International media reports show that France is in many ways concerned about the continuity of its presence in Africa. In recent months, the state of Niger has taken away the production rights of Orano, a French-owned company established to exploit Niger’s rich uranium deposits and which has one of the largest uranium mining reserves in the world. With this action, the Niger government declared that it was returning Orano’s mines to “public domain in the ownership of the state”.
In Burkino Faso, the government revoked the gold exploration license it had granted to Australia-based gold miner Sarama Resources. Burkino Faso’s junta leader Ibrahim Tarore had said in October that the country could mine its own gold, stating that they did not want to allow multinational companies to mine their gold.
On the other hand, Mali seized gold from Barrick Gold’s mine and issued an arrest warrant for the company’s CEO Mark Bristow. It also detained Terence Holohan, CEO of the Australian gold mining company Resolute.

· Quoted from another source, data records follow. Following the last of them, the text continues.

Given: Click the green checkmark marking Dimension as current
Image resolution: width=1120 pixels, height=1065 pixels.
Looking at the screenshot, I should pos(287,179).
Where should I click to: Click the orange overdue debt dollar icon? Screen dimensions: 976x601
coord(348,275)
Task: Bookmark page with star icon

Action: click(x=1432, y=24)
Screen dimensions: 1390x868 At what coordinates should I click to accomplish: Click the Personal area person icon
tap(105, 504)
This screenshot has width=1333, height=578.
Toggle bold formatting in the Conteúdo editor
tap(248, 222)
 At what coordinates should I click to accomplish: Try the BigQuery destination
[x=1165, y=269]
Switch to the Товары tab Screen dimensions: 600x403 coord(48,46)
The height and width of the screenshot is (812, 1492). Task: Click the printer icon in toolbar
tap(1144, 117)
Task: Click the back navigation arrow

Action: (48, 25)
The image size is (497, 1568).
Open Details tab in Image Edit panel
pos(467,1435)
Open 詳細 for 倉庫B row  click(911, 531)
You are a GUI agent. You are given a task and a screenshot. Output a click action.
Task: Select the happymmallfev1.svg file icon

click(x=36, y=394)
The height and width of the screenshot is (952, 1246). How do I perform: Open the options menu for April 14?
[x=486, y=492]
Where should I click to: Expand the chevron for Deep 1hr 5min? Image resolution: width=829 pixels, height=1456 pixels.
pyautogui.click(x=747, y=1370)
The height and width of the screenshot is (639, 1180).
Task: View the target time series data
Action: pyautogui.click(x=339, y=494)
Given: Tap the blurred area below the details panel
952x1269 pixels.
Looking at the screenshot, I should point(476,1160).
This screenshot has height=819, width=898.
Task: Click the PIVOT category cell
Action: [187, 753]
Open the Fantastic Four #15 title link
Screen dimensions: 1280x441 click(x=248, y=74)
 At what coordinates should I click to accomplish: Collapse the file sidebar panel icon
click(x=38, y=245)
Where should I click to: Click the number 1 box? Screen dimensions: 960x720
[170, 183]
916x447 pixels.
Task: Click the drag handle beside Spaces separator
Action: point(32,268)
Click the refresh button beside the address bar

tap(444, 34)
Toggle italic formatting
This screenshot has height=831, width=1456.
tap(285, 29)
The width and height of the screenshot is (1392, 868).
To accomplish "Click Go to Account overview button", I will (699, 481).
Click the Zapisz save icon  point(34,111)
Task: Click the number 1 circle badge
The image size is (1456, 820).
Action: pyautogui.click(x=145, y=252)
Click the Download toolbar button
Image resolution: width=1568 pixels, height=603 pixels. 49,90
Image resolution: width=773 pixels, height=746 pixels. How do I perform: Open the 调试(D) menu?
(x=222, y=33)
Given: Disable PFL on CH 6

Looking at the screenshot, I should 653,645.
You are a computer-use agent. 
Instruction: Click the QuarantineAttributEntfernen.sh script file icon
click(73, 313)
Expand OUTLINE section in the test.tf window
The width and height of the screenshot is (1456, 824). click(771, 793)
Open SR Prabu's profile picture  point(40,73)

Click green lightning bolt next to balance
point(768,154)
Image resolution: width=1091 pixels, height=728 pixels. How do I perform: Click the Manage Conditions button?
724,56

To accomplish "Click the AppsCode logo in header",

While gold producers, including Toronto-listed companies such as B2gold, Allied Gold and Robex Resources, have signed agreements with regimes, the continuity of these agreements is critical. Indeed, Barrick Gold, one of the world’s largest gold producers, was forced to shut down its Loulo-Guonkoto mine complex, which produced the company’s highest gold output, after the regime restricted shipments.
Orano, which lost 133 million euros in the first half of 2024, was also forced to stop production at the Arlit mine in October following the seizure of its rights to the Imouraren mine in Niger. While companies state they intend to defend their rights before competent authorities by filing arbitration cases against restrictions and obstacles imposed by regimes, particularly Sahel countries are seeking/forming other partnerships in the diversifying global market to operate mines in ways that will be more profitable for themselves.
The decline, dubbed by the media as the ‘fall of Françafrique’, points to more profitable and diverse partnerships for Africa. To support their countries’ development, African leaders are promoting partnerships that can actually pay off for their countries. Among them is Turkey, which is seeking to strengthen trade ties with the UAE, Saudi Arabia and Qatar in the horn of Africa, particularly Somalia. Turkey is also seeking economic and security cooperation in Niger, Burkina Faso and Mali. Russia, which plays a role in the coup belt, is more focused on Mali and Burkina Faso. As these middle powers expand their engagement in the region, the influence of the unipolar US is diminishing and China is preparing to step in as a major power alternative to the US. As these middle powers expand their engagement in the region, the influence of the unipolar US is receding in the region and China is poised to step in as a major power alternative to the US. From January to July 2024, the trade volume between the two sides (China-Africa) amounted to 1.19 trillion yuan (about 166.48 billion US dollars). During this period, China’s exports to Africa amounted to 697.93 billion yuan and imports to 490.89 billion yuan.